● Records from a collection
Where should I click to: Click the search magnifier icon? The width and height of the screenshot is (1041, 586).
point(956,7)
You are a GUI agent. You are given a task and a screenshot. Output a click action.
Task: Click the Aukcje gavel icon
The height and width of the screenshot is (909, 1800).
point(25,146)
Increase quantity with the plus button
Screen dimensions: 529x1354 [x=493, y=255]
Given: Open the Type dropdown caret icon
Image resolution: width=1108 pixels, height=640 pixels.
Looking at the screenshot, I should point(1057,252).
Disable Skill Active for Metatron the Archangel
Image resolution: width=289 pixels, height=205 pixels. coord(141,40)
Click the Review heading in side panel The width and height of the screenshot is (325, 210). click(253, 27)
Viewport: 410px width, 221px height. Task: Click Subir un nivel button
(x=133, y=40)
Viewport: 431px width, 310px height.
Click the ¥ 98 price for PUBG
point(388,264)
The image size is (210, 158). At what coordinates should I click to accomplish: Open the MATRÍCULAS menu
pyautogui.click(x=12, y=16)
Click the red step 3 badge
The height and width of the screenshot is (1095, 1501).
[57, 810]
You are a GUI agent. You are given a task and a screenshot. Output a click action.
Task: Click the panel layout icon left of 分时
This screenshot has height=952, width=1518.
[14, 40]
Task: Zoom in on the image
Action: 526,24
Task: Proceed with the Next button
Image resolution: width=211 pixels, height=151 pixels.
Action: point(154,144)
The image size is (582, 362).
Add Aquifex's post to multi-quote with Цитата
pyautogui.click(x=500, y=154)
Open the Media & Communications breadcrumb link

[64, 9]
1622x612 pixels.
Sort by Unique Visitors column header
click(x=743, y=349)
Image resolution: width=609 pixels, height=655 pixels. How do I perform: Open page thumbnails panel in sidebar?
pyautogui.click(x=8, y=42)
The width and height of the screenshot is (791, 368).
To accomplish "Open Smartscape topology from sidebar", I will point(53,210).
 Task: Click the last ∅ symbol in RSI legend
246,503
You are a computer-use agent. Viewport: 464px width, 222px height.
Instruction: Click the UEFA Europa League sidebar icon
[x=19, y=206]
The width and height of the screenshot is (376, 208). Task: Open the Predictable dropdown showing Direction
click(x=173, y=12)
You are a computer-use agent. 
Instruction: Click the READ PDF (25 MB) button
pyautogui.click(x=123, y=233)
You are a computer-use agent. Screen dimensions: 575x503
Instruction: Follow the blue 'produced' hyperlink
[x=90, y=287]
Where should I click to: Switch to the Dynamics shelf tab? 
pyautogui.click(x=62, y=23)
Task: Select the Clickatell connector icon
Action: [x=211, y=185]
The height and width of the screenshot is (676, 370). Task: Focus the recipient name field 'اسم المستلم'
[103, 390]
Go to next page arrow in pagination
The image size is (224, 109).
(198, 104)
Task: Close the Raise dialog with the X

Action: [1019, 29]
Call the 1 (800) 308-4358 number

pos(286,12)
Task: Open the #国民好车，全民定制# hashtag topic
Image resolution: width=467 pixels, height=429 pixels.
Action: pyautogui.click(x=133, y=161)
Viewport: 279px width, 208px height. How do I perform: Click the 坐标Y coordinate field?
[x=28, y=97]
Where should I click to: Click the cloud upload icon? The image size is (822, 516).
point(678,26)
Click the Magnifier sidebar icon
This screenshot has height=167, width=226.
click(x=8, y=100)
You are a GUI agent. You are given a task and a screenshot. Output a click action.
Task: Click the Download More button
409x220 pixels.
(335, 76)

● ASSIGNED TASK
The lines above, starting at the one with "Task: Proceed with the Next button" and ending at the one with "1622x612 pixels.", are the only ones to return, exactly as written.

● ANSWER TO THIS PROBLEM
Task: Proceed with the Next button
Image resolution: width=211 pixels, height=151 pixels.
Action: point(154,144)
The image size is (582, 362).
Add Aquifex's post to multi-quote with Цитата
pyautogui.click(x=500, y=154)
Open the Media & Communications breadcrumb link

[64, 9]
1622x612 pixels.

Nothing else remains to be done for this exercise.